• **Problem to work on**
Recast the items as a numbered list, starting at the line that contains "Click the partially" and ending at the last line of the items, both included. Leave out any blank lines.

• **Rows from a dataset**

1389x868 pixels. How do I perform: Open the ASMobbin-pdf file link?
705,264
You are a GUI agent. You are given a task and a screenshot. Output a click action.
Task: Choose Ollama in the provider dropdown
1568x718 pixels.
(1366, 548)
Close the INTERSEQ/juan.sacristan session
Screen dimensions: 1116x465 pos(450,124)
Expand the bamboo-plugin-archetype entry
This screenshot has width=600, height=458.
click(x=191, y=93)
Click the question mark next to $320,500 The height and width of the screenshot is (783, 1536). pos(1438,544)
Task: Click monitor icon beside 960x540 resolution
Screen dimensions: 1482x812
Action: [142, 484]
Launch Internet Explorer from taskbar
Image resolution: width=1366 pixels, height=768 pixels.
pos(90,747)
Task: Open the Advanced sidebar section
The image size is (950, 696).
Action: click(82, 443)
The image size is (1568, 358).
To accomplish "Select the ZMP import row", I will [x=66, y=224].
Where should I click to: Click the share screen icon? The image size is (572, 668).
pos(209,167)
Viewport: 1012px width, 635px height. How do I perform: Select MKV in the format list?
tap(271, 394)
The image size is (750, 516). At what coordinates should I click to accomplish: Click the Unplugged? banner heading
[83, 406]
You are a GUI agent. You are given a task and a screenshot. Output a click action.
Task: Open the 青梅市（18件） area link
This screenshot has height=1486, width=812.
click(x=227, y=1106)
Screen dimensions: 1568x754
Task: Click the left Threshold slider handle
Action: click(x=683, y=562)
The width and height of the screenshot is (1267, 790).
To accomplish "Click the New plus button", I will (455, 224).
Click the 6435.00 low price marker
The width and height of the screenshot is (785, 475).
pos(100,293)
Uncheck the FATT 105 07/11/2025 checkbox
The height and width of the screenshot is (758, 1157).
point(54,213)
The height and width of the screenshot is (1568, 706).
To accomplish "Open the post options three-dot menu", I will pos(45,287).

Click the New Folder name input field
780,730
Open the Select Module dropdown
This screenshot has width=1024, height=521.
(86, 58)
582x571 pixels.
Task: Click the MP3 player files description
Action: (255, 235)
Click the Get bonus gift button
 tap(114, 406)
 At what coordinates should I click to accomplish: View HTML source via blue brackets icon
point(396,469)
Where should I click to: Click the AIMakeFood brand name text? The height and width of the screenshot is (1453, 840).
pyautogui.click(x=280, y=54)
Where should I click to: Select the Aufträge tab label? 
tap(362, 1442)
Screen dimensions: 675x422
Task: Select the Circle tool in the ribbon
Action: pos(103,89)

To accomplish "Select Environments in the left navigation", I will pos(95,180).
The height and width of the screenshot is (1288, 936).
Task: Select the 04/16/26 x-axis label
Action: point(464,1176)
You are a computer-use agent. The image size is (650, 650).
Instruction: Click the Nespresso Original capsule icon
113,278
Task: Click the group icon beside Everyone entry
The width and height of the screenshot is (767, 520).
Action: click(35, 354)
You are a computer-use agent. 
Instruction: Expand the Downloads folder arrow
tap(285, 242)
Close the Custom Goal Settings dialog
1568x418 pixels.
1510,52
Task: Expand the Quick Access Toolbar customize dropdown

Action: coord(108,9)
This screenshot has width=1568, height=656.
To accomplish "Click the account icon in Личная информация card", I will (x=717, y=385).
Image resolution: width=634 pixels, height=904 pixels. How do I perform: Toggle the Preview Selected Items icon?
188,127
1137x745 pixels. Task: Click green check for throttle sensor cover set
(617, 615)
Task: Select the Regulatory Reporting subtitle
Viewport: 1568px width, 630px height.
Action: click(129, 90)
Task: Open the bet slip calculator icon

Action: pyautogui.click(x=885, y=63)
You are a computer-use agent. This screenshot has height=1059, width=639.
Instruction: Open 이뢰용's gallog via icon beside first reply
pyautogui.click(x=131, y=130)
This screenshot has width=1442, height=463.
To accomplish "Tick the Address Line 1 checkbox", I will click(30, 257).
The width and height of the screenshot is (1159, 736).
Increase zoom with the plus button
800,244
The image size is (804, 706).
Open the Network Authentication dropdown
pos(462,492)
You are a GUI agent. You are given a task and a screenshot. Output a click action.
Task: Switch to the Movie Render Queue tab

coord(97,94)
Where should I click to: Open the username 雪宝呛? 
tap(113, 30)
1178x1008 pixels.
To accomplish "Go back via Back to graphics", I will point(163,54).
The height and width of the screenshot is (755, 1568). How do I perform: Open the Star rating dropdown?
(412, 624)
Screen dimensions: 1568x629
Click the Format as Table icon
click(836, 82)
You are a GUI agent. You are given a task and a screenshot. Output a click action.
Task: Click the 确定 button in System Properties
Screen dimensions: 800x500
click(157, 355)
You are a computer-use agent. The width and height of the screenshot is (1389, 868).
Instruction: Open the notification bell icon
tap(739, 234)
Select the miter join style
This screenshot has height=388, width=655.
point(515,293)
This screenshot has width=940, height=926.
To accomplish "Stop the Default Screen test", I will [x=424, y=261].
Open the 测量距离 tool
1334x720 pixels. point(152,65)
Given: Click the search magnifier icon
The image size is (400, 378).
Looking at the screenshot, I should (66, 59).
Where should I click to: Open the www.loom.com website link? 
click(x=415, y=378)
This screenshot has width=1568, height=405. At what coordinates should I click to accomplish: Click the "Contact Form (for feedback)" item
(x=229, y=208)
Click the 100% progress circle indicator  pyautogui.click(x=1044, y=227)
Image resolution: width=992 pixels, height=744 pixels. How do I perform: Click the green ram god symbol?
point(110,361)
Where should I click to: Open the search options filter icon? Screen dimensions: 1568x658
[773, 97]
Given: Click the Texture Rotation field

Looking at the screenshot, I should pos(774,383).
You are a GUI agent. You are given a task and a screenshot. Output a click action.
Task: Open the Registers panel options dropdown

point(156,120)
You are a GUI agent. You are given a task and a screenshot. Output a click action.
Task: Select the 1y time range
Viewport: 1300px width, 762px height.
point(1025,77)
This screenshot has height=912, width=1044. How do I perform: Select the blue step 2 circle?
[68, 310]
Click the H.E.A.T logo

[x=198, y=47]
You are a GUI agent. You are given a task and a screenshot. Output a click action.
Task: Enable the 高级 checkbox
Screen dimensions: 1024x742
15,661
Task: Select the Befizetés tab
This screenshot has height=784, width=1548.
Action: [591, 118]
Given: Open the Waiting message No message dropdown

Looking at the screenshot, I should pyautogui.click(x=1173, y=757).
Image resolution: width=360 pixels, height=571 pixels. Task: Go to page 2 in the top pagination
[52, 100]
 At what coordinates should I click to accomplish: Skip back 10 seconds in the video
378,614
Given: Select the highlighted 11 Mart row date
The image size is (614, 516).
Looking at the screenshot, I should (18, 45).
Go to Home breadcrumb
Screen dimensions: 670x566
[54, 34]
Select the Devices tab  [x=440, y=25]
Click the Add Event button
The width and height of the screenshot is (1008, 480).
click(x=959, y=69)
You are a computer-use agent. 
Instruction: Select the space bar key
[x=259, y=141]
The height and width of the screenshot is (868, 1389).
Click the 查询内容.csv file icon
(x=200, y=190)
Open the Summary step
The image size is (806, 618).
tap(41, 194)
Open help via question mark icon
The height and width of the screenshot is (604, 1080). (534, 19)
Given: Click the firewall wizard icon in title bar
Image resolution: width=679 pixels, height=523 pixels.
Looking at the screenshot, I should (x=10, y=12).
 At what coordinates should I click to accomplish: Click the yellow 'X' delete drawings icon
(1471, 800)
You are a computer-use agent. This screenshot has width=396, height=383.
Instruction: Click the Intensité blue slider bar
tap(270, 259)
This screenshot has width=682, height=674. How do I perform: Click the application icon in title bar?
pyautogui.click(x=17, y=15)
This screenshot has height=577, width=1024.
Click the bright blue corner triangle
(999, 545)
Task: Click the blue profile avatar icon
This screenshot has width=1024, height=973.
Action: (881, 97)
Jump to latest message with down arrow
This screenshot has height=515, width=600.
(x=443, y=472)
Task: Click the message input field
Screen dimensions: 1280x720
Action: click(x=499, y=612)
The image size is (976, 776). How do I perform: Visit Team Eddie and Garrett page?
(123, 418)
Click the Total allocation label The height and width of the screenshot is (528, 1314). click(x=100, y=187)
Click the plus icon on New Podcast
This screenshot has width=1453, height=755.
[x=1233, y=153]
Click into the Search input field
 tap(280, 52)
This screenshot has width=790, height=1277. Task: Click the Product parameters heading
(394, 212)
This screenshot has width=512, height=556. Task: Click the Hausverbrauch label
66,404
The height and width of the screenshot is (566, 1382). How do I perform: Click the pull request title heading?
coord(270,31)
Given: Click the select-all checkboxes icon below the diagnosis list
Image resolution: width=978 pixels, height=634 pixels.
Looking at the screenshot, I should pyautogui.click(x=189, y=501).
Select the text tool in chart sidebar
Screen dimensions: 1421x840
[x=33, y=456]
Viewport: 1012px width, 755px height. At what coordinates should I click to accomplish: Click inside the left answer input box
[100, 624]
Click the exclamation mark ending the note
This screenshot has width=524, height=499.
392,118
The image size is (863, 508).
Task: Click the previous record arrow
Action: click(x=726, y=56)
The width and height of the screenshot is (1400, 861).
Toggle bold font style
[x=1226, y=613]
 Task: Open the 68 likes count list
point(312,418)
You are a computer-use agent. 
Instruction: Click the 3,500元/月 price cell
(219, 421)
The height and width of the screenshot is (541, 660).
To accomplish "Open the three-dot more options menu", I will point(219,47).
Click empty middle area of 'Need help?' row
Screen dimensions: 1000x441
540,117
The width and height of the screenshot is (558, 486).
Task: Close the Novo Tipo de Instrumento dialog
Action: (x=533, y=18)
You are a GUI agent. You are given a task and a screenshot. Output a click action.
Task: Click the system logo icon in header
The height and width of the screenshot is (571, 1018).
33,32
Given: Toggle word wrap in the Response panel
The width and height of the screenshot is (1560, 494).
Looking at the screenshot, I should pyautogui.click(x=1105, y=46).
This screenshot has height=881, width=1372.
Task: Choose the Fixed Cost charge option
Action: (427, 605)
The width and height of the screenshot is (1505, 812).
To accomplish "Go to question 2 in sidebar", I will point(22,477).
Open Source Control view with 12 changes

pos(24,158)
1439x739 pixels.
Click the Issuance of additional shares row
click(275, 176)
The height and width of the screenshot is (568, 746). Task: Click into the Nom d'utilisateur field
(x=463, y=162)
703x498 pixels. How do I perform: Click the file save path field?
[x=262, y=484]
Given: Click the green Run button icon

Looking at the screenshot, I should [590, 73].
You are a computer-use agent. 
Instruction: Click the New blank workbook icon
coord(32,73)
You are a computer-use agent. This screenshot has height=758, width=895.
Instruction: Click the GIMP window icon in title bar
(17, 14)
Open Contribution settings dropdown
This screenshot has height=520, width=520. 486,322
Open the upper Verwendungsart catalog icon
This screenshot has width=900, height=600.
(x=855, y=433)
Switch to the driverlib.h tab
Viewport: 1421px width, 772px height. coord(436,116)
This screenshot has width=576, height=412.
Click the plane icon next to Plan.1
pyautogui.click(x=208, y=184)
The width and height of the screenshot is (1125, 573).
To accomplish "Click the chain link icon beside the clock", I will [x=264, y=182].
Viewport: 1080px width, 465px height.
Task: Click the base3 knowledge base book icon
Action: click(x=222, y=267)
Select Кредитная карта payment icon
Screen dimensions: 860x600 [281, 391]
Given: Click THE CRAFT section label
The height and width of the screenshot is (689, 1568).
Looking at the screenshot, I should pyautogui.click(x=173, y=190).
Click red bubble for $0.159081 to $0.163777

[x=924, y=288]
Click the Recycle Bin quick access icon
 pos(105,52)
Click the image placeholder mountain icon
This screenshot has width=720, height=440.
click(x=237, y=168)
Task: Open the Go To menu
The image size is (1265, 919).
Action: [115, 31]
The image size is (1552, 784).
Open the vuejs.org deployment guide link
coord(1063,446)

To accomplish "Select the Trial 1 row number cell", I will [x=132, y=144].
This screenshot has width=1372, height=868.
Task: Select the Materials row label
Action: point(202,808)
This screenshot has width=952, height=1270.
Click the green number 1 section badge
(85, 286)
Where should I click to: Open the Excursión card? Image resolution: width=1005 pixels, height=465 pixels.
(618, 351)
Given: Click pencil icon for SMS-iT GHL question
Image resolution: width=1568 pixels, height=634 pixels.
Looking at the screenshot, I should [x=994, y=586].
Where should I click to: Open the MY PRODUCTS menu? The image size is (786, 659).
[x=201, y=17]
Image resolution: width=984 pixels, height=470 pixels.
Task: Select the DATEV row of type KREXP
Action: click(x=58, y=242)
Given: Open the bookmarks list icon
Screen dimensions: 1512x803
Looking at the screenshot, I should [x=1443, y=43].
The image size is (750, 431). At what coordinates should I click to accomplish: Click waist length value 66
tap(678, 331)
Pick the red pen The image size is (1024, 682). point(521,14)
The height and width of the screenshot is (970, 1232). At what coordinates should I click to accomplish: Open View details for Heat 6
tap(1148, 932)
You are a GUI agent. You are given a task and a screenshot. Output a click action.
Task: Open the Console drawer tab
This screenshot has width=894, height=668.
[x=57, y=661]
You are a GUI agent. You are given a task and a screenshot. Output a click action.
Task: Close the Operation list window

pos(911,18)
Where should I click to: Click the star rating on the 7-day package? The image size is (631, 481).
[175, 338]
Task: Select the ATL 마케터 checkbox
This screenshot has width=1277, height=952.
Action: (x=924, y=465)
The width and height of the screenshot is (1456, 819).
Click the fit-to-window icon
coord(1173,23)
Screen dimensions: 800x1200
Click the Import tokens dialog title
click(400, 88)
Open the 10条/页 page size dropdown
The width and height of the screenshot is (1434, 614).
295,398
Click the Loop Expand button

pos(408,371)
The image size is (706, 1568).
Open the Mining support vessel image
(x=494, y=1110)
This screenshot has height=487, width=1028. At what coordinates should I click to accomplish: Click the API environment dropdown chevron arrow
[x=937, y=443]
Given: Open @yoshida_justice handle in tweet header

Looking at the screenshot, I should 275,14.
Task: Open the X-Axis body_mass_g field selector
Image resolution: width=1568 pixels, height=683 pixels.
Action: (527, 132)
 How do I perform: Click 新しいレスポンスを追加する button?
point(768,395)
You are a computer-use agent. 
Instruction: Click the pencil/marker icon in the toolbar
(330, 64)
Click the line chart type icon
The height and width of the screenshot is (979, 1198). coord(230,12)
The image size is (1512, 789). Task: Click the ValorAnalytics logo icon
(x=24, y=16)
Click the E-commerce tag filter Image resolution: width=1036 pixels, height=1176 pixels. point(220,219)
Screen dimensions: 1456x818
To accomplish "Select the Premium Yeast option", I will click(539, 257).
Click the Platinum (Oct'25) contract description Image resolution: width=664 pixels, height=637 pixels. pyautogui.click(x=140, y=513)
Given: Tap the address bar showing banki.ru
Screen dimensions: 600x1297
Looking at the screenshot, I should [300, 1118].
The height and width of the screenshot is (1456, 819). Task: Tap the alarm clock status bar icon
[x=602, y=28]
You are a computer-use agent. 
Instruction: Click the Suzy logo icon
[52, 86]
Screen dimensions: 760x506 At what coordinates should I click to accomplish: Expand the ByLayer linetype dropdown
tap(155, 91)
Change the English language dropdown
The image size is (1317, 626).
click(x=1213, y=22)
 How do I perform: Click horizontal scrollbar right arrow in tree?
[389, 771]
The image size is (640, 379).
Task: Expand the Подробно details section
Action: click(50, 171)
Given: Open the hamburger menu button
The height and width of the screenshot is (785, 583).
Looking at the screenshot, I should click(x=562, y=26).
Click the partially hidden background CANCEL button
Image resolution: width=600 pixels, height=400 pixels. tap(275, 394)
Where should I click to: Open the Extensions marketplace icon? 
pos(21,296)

• **Exercise response**
1. Click the partially hidden background CANCEL button
2. Image resolution: width=600 pixels, height=400 pixels. tap(275, 394)
3. Where should I click to: Open the Extensions marketplace icon? 
4. pos(21,296)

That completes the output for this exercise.